La tafofobia (del griego τάφος – taphos, «tumba, sepulcro» y φόβος – phobos, «miedo») es un miedo anormal (psicopatológico) a ser enterrado vivo como resultado de ser declarado muerto incorrectamente.
Antes de la era de la medicina moderna, el miedo no era totalmente irracional. A lo largo de la historia, se han dado numerosos casos de personas enterradas vivas por accidente. En 1905, el reformista inglés William Tebb recopiló relatos de entierros prematuros.
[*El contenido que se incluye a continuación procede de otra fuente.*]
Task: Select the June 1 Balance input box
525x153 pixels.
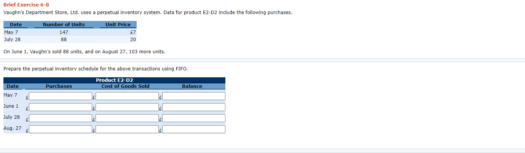Action: click(x=194, y=107)
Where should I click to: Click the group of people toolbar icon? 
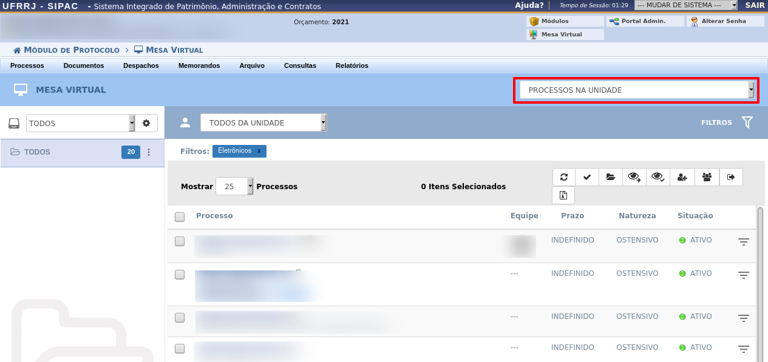(707, 177)
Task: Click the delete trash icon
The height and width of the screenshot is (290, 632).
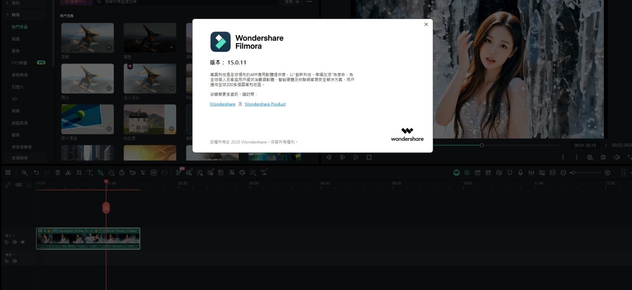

Encontró 219 casos de entierro casi en vivo, 149 entierros en vivo reales, 10 casos de disección en vivo y 2 casos de despertar mientras se embalsamaba.
El siglo XVIII había visto el desarrollo de la reanimación boca a boca y de técnicas de desfibrilación rudimentarias para revivir a personas consideradas muertas, y la Royal Humane Society se había constituido como la Sociedad para la Recuperación de Personas Aparentemente Ahogadas. En 1896, un director de funeraria estadounidense, T. M. Montgomery, informó de que «casi el 2% de los exhumados eran sin duda víctimas de la animación suspendida», aunque el folclorista Paul Barber ha argumentado que la incidencia de los entierros en vida se ha sobreestimado, y que los efectos normales de la descomposición se confunden con signos de vida.
Ha habido muchas leyendas urbanas de personas enterradas vivas accidentalmente. Las leyendas incluyen elementos tales como que alguien entra en estado de sopor o de coma, sólo para despertar años más tarde y tener una muerte horrible. Otras leyendas hablan de ataúdes que se abren para encontrar un cadáver con una larga barba o cadáveres con las manos levantadas y las palmas hacia arriba.
Cabe destacar una leyenda sobre Anne Hill Carter Lee, la esposa de Henry Lee III. Según la historia, en 1804 la señora Lee enfermó y aparentemente murió; fue rescatada del panteón por un sacristán que escuchó ruidos provenientes de su ataúd.
Se cree que varias figuras históricas notables tenían miedo a ser enterradas vivas, entre ellas Frédéric Chopin (que pidió que le arrancaran el corazón para asegurar su muerte), George Washington (que pidió que su cuerpo estuviera expuesto durante tres días), y Hans Christian Andersen y Alfred Nobel (que pidieron que les cortaran las arterias).
La literatura encontró un terreno fértil para explorar el miedo natural a ser enterrado vivo. Uno de los relatos de terror de Edgar Allan Poe, «El entierro prematuro», trata de una persona que sufre tapofobia. Otros relatos de Poe sobre el entierro prematuro son «La caída de la casa Usher» y «El barril de Amontillado»; y, en menor medida, «El gato negro».
El miedo a ser enterrado vivo se elaboraba hasta el punto de que aquellos que podían permitírselo hacían todo tipo de arreglos para la construcción de un ataúd de seguridad para asegurarse de que esto se evitaría (por ejemplo, tapas de cristal para la observación, cuerdas a las campanas para la señalización y tubos de respiración para la supervivencia hasta el rescate). A veces se afirma que las frases inglesas «saved by the bell» (salvado por la campana) y/o «dead ringer» (timbre muerto) están relacionadas de algún modo con dichas campanas de seguridad; pero no es así.
Aunque la mayor confianza del público en la profesión médica y en su capacidad para diagnosticar la muerte con precisión ha hecho que se reduzca el miedo al entierro prematuro después de principios del siglo XX, ha habido periodos de alarma pública en las últimas décadas después de que se informara de errores médicos en el diagnóstico de la muerte. La tapofobia puede seguir siendo común en algunas partes del mundo. Por ejemplo, un estudio de mujeres paquistaníes descubrió una tapofobia grave en un tercio de los sujetos con enfermedades mentales y un grado leve de este miedo en la mitad de los controles. Aunque es poco frecuente en el mundo desarrollado, un estudio reciente informó de tres casos de tapofobia entre personas mayores en el oeste de Irlanda.